* begin Data lines *

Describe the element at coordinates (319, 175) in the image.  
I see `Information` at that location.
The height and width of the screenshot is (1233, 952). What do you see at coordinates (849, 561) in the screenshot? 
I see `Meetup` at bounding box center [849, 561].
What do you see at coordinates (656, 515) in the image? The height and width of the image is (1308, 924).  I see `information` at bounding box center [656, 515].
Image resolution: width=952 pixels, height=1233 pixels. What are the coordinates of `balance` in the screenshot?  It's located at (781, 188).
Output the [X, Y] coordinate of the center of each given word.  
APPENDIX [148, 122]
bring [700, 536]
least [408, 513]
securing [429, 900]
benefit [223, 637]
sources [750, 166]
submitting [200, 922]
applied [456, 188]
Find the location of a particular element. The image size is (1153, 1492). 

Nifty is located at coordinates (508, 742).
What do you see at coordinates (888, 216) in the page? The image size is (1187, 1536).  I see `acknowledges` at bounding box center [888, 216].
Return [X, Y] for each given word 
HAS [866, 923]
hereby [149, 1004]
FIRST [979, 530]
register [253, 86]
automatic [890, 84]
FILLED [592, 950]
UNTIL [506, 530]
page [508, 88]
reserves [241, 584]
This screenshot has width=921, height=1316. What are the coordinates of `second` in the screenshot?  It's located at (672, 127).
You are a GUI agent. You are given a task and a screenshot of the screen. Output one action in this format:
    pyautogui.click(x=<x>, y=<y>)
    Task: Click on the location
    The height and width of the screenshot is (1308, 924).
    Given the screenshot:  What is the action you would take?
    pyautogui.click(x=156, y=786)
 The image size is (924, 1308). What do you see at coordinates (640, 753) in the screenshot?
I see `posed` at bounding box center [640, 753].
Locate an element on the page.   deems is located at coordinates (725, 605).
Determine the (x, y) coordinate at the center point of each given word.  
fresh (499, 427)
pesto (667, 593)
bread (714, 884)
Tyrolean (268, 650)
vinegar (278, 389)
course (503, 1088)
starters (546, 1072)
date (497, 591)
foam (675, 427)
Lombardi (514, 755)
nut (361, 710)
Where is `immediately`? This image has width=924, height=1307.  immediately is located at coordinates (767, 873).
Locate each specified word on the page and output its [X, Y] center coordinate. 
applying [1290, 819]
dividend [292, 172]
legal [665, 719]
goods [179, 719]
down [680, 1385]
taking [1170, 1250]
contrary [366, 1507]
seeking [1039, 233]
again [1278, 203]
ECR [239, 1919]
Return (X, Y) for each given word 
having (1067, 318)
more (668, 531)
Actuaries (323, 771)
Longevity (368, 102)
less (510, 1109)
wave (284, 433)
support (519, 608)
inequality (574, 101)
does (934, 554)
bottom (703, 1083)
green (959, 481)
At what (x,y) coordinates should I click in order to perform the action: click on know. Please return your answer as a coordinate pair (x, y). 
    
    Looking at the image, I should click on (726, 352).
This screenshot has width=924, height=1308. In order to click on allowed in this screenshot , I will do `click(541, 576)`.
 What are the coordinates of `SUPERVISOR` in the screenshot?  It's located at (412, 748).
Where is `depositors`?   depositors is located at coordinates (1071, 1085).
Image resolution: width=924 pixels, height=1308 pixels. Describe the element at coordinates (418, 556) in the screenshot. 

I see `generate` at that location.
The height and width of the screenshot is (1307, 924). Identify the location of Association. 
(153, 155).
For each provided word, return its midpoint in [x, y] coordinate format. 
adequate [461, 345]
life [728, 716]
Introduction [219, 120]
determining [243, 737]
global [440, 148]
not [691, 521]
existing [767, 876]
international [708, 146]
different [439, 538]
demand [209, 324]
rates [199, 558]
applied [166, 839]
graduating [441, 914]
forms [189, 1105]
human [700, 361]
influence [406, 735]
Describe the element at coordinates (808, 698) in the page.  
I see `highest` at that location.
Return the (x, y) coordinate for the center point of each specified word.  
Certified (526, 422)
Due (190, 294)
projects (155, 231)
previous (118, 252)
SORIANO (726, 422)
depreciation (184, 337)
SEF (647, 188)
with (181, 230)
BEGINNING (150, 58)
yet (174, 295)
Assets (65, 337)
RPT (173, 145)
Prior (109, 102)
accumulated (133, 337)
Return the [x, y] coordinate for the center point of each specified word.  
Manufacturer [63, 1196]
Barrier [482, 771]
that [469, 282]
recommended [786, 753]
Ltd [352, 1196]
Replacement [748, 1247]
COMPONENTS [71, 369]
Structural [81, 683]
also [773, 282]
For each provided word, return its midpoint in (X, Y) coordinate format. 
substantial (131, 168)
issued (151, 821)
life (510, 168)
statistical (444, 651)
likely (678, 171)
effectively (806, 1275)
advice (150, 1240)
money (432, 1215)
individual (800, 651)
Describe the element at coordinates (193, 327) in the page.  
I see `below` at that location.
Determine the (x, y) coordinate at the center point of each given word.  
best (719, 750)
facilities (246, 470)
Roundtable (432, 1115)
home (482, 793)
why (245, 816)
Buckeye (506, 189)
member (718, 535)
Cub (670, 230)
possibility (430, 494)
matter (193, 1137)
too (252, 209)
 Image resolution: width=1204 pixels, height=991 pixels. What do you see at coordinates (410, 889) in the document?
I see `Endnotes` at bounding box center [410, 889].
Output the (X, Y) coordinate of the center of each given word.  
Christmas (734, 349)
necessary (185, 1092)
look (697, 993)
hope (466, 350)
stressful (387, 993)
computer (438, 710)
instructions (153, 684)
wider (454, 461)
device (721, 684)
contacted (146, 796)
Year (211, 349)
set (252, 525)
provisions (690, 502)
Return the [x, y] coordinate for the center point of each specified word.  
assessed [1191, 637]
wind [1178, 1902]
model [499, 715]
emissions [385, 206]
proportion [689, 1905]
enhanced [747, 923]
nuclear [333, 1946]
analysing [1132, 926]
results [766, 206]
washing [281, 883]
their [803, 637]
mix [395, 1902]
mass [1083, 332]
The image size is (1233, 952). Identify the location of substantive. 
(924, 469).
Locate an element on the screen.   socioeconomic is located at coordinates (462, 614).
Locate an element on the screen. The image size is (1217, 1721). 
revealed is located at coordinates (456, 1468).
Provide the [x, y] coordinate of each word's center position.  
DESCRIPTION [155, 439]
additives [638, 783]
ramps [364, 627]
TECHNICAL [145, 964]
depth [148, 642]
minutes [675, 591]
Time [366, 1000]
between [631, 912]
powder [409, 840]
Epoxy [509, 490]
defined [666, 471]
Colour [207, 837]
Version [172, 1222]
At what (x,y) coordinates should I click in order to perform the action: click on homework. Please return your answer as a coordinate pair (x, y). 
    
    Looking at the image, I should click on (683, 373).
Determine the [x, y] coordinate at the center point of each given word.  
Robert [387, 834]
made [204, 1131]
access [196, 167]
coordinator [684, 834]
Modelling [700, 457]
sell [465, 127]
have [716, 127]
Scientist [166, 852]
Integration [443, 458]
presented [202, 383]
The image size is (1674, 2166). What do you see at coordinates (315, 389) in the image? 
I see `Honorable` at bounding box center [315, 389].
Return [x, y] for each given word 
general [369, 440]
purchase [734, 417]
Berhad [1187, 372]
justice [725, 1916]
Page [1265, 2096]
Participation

* end Data lines *

**Exercise**
Count the lines in the records above that contain the word "Please" and give only that number.

**Answer to this task**
2